#### Your assignment
Exact copies of all the records are to be output.

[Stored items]
※
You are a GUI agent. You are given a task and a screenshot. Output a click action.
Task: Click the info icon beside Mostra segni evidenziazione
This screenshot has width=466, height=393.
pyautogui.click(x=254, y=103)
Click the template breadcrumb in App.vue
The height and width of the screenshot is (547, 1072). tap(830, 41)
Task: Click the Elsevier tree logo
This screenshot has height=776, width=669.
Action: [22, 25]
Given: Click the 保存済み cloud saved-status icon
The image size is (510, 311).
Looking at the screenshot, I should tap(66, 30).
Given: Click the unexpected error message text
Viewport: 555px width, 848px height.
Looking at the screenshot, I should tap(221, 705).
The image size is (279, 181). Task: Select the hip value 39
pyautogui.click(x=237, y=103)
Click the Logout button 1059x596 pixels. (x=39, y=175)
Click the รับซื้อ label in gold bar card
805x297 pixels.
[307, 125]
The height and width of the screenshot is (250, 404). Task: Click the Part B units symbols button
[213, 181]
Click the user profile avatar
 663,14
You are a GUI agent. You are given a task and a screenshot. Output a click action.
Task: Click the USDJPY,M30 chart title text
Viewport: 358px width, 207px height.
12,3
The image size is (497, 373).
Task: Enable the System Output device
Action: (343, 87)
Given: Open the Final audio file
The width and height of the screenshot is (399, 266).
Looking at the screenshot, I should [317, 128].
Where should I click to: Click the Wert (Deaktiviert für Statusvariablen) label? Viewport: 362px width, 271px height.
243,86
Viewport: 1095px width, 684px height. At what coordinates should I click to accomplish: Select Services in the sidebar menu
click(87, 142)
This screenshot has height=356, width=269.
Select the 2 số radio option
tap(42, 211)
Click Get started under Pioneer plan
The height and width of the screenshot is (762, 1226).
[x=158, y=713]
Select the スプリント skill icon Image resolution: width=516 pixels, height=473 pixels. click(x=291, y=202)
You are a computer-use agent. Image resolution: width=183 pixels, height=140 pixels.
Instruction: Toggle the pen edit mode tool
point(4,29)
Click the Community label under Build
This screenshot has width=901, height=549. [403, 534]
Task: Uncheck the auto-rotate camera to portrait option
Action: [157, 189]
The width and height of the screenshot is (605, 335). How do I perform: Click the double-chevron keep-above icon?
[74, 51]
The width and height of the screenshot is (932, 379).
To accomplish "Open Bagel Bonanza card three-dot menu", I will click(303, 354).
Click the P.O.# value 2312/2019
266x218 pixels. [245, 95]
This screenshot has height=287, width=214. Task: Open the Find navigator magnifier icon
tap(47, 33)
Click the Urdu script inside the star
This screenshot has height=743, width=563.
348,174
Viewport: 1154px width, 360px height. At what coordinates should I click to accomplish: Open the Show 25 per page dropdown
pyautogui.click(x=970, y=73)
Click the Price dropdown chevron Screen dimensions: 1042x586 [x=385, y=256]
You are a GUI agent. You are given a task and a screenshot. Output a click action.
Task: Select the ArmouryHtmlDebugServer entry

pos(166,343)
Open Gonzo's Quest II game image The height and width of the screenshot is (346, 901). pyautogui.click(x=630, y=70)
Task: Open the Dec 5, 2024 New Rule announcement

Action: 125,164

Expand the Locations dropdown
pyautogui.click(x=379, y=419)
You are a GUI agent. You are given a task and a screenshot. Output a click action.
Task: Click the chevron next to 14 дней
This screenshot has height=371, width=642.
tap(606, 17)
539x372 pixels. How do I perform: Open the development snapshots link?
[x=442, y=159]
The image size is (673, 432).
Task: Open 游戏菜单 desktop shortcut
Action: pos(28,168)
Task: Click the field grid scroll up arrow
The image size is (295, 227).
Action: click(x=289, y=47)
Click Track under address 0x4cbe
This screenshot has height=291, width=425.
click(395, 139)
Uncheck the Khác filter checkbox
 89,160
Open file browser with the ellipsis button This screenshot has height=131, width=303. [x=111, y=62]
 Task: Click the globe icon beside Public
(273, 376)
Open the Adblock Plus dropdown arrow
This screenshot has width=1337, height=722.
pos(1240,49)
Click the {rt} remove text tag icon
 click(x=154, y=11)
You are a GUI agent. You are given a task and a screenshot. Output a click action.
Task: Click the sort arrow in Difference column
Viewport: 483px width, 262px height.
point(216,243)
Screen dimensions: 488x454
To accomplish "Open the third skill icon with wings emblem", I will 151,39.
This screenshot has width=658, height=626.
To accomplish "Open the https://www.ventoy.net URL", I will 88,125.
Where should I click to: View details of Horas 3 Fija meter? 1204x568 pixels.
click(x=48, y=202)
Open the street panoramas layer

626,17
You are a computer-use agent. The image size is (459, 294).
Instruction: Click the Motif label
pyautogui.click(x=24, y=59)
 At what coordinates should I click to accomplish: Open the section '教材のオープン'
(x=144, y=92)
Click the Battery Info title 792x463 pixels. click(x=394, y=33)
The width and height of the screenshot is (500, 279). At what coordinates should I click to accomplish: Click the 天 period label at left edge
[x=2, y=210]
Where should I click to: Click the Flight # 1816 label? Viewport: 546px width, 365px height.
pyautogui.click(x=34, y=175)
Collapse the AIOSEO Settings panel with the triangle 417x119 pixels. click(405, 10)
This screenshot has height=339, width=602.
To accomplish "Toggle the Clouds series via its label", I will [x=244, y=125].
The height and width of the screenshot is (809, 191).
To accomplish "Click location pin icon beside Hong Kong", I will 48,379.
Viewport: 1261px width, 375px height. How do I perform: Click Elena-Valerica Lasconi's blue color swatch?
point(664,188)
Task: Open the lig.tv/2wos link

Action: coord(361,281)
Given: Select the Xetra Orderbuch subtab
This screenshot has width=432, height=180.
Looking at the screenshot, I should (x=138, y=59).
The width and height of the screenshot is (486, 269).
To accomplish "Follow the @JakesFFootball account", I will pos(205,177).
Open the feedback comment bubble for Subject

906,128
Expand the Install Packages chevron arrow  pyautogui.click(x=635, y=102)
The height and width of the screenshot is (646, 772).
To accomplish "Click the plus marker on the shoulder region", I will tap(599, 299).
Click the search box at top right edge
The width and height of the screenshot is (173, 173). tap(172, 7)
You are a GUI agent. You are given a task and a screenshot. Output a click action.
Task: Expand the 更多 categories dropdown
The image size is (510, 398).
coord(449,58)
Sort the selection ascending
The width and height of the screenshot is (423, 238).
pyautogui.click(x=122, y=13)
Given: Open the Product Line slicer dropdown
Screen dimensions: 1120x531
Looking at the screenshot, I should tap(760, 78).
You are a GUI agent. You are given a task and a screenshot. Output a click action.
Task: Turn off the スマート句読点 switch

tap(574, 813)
※
#### Task solution
You are a GUI agent. You are given a task and a screenshot. Output a click action.
Task: Click the info icon beside Mostra segni evidenziazione
This screenshot has width=466, height=393.
pyautogui.click(x=254, y=103)
Click the template breadcrumb in App.vue
The height and width of the screenshot is (547, 1072). tap(830, 41)
Task: Click the Elsevier tree logo
This screenshot has height=776, width=669.
Action: [22, 25]
Given: Click the 保存済み cloud saved-status icon
The image size is (510, 311).
Looking at the screenshot, I should tap(66, 30).
Given: Click the unexpected error message text
Viewport: 555px width, 848px height.
Looking at the screenshot, I should tap(221, 705).
The image size is (279, 181). Task: Select the hip value 39
pyautogui.click(x=237, y=103)
Click the Logout button 1059x596 pixels. (x=39, y=175)
Click the รับซื้อ label in gold bar card
805x297 pixels.
[307, 125]
The height and width of the screenshot is (250, 404). Task: Click the Part B units symbols button
[213, 181]
Click the user profile avatar
 663,14
You are a GUI agent. You are given a task and a screenshot. Output a click action.
Task: Click the USDJPY,M30 chart title text
Viewport: 358px width, 207px height.
12,3
The image size is (497, 373).
Task: Enable the System Output device
Action: (343, 87)
Given: Open the Final audio file
The width and height of the screenshot is (399, 266).
Looking at the screenshot, I should [317, 128].
Where should I click to: Click the Wert (Deaktiviert für Statusvariablen) label? Viewport: 362px width, 271px height.
243,86
Viewport: 1095px width, 684px height. At what coordinates should I click to accomplish: Select Services in the sidebar menu
click(87, 142)
This screenshot has height=356, width=269.
Select the 2 số radio option
tap(42, 211)
Click Get started under Pioneer plan
The height and width of the screenshot is (762, 1226).
[x=158, y=713]
Select the スプリント skill icon Image resolution: width=516 pixels, height=473 pixels. click(x=291, y=202)
You are a computer-use agent. Image resolution: width=183 pixels, height=140 pixels.
Instruction: Toggle the pen edit mode tool
point(4,29)
Click the Community label under Build
This screenshot has width=901, height=549. [403, 534]
Task: Uncheck the auto-rotate camera to portrait option
Action: [157, 189]
The width and height of the screenshot is (605, 335). How do I perform: Click the double-chevron keep-above icon?
[74, 51]
The width and height of the screenshot is (932, 379).
To accomplish "Open Bagel Bonanza card three-dot menu", I will click(303, 354).
Click the P.O.# value 2312/2019
266x218 pixels. [245, 95]
This screenshot has height=287, width=214. Task: Open the Find navigator magnifier icon
tap(47, 33)
Click the Urdu script inside the star
This screenshot has height=743, width=563.
348,174
Viewport: 1154px width, 360px height. At what coordinates should I click to accomplish: Open the Show 25 per page dropdown
pyautogui.click(x=970, y=73)
Click the Price dropdown chevron Screen dimensions: 1042x586 [x=385, y=256]
You are a GUI agent. You are given a task and a screenshot. Output a click action.
Task: Select the ArmouryHtmlDebugServer entry

pos(166,343)
Open Gonzo's Quest II game image The height and width of the screenshot is (346, 901). pyautogui.click(x=630, y=70)
Task: Open the Dec 5, 2024 New Rule announcement

Action: 125,164

Expand the Locations dropdown
pyautogui.click(x=379, y=419)
You are a GUI agent. You are given a task and a screenshot. Output a click action.
Task: Click the chevron next to 14 дней
This screenshot has height=371, width=642.
tap(606, 17)
539x372 pixels. How do I perform: Open the development snapshots link?
[x=442, y=159]
The image size is (673, 432).
Task: Open 游戏菜单 desktop shortcut
Action: pos(28,168)
Task: Click the field grid scroll up arrow
The image size is (295, 227).
Action: click(x=289, y=47)
Click Track under address 0x4cbe
This screenshot has height=291, width=425.
click(395, 139)
Uncheck the Khác filter checkbox
 89,160
Open file browser with the ellipsis button This screenshot has height=131, width=303. [x=111, y=62]
 Task: Click the globe icon beside Public
(273, 376)
Open the Adblock Plus dropdown arrow
This screenshot has width=1337, height=722.
pos(1240,49)
Click the {rt} remove text tag icon
 click(x=154, y=11)
You are a GUI agent. You are given a task and a screenshot. Output a click action.
Task: Click the sort arrow in Difference column
Viewport: 483px width, 262px height.
point(216,243)
Screen dimensions: 488x454
To accomplish "Open the third skill icon with wings emblem", I will 151,39.
This screenshot has width=658, height=626.
To accomplish "Open the https://www.ventoy.net URL", I will 88,125.
Where should I click to: View details of Horas 3 Fija meter? 1204x568 pixels.
click(x=48, y=202)
Open the street panoramas layer

626,17
You are a computer-use agent. The image size is (459, 294).
Instruction: Click the Motif label
pyautogui.click(x=24, y=59)
 At what coordinates should I click to accomplish: Open the section '教材のオープン'
(x=144, y=92)
Click the Battery Info title 792x463 pixels. click(x=394, y=33)
The width and height of the screenshot is (500, 279). At what coordinates should I click to accomplish: Click the 天 period label at left edge
[x=2, y=210]
Where should I click to: Click the Flight # 1816 label? Viewport: 546px width, 365px height.
pyautogui.click(x=34, y=175)
Collapse the AIOSEO Settings panel with the triangle 417x119 pixels. click(405, 10)
This screenshot has height=339, width=602.
To accomplish "Toggle the Clouds series via its label", I will [x=244, y=125].
The height and width of the screenshot is (809, 191).
To accomplish "Click location pin icon beside Hong Kong", I will 48,379.
Viewport: 1261px width, 375px height. How do I perform: Click Elena-Valerica Lasconi's blue color swatch?
point(664,188)
Task: Open the lig.tv/2wos link

Action: coord(361,281)
Given: Select the Xetra Orderbuch subtab
This screenshot has width=432, height=180.
Looking at the screenshot, I should (x=138, y=59).
The width and height of the screenshot is (486, 269).
To accomplish "Follow the @JakesFFootball account", I will pos(205,177).
Open the feedback comment bubble for Subject

906,128
Expand the Install Packages chevron arrow  pyautogui.click(x=635, y=102)
The height and width of the screenshot is (646, 772).
To accomplish "Click the plus marker on the shoulder region", I will tap(599, 299).
Click the search box at top right edge
The width and height of the screenshot is (173, 173). tap(172, 7)
You are a GUI agent. You are given a task and a screenshot. Output a click action.
Task: Expand the 更多 categories dropdown
The image size is (510, 398).
coord(449,58)
Sort the selection ascending
The width and height of the screenshot is (423, 238).
pyautogui.click(x=122, y=13)
Given: Open the Product Line slicer dropdown
Screen dimensions: 1120x531
Looking at the screenshot, I should tap(760, 78).
You are a GUI agent. You are given a task and a screenshot. Output a click action.
Task: Turn off the スマート句読点 switch

tap(574, 813)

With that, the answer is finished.